The better you fuel your brain, the better your brain will function. Here are the tips for eating right during exams
1. Eat smart
Vitamins and Iron are especially important to maintain the physical and mental energy necessary to study well.
Iron-containing foods include red meat, cereals and spinach;
Foods that contain B vitamins include whole-grains, wheat germ, eggs and nuts.
2. Type of Breakfast
A bowl of cereal with milk and a piece of fruit would do the trick.
Try a cereal bar with milk.
Get some protein, calcium, fibre and a piece of fruit or a vegetable
3. Eat at regular intervals
Eating Meals at regular intervals helps keep nutrient and energy levels more stable.
4. Go on with fruit
Try apples, bananas, carrot sticks or dried apricots
Take fruits which contain powerful antioxidants and other nutrients.
An orange contains not only Vitamin C, but fibre and other minerals also.
The sugar present in fruits tender fresh energy because its natural.
5. Avoid Big meals
Eating the standard three-big-meals-a-day during exams will slow you down mentally and physically.
Consider 5 or 6 well-balanced less quantity meals containing fruits and juices.

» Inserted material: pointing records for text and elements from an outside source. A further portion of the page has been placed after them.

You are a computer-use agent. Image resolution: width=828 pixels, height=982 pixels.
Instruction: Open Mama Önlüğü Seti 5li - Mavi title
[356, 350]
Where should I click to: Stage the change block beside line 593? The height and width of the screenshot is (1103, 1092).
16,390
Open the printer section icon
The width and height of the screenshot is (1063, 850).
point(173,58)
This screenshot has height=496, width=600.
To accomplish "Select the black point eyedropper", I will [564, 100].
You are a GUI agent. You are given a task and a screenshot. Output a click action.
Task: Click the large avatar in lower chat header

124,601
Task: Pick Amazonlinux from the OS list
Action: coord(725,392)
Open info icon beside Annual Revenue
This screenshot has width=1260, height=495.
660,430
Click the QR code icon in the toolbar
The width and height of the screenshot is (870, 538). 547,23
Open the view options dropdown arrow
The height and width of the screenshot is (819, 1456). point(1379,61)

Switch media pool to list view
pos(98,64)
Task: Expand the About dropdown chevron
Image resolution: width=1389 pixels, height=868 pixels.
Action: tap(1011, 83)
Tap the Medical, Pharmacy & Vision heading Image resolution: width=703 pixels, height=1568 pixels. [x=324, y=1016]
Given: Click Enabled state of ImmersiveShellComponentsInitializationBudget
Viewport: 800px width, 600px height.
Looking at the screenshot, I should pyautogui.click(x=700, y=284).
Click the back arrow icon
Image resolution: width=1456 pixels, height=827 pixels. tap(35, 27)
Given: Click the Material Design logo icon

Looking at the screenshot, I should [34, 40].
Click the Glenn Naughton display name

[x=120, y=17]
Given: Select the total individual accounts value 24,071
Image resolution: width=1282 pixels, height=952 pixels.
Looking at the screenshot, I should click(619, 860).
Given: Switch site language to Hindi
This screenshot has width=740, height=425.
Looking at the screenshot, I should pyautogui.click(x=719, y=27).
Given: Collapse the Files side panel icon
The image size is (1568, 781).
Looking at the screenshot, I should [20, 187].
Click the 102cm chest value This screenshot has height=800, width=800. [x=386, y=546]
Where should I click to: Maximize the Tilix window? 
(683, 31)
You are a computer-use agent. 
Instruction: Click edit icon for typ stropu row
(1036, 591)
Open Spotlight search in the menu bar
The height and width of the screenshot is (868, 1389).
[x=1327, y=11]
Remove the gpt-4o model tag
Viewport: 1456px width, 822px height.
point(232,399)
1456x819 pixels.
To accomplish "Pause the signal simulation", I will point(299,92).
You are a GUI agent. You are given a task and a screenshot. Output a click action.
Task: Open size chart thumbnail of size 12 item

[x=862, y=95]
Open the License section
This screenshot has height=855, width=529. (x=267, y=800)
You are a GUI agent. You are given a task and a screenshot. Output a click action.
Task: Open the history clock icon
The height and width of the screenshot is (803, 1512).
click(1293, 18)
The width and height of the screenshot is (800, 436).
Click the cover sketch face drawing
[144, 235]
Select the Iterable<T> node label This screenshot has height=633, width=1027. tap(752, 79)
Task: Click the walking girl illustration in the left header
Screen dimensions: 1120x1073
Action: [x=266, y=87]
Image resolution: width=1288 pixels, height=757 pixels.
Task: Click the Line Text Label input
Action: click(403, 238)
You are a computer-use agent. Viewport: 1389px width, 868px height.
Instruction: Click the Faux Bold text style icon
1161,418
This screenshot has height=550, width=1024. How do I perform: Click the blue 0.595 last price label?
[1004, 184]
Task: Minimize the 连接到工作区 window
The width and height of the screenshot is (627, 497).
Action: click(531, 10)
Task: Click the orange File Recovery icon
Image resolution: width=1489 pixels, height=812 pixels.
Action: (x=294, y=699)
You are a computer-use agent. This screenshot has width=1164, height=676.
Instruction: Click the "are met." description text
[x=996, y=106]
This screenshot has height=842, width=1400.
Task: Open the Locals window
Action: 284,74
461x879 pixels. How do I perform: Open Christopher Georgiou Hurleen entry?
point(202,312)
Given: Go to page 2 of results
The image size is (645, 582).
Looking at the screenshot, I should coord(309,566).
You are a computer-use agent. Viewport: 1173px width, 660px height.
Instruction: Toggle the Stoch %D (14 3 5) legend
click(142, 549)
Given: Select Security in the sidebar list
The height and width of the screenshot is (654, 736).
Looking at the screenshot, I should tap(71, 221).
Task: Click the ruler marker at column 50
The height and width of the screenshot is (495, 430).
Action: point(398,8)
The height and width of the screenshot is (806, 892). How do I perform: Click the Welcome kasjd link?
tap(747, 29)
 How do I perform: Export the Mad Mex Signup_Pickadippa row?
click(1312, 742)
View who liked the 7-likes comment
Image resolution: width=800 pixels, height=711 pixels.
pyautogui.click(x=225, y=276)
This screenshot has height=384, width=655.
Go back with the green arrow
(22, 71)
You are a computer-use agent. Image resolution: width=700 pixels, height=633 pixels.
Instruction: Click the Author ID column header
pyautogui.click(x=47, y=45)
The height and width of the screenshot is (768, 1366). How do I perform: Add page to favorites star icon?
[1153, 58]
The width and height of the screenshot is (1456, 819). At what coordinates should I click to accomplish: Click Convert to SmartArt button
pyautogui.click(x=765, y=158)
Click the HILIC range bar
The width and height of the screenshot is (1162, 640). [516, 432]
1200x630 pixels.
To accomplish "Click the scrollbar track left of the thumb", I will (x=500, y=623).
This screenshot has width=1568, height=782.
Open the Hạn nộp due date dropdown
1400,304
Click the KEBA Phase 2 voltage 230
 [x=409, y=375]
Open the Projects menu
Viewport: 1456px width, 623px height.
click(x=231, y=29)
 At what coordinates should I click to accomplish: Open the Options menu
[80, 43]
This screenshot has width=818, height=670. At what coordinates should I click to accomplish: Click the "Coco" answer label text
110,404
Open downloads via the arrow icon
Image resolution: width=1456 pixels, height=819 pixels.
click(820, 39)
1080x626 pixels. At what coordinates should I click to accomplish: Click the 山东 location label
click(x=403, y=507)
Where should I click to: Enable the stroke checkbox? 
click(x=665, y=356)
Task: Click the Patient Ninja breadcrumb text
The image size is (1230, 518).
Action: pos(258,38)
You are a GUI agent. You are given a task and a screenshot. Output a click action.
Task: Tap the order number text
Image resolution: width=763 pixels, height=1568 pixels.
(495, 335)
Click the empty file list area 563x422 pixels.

6. Go for the Nuts But in limit
Beans, nuts, nut butters, peas, and soy products are good sources of protein, fibre, vitamins, and minerals.
Many of the foods in this group provide iron, which is better absorbed when a source of vitamin C is consumed with the meal
7. Eat enough calories but not too many
Maintain a balance between your calorie intake and calorie spending—that is, don’t eat more food than your body uses.
8. Drink more and more water
Our bodies are about 75% water. It is a vital part of a healthy diet. Water helps flush our systems.
Take fruit juice, milk, and anti-oxidant-rich Liquids.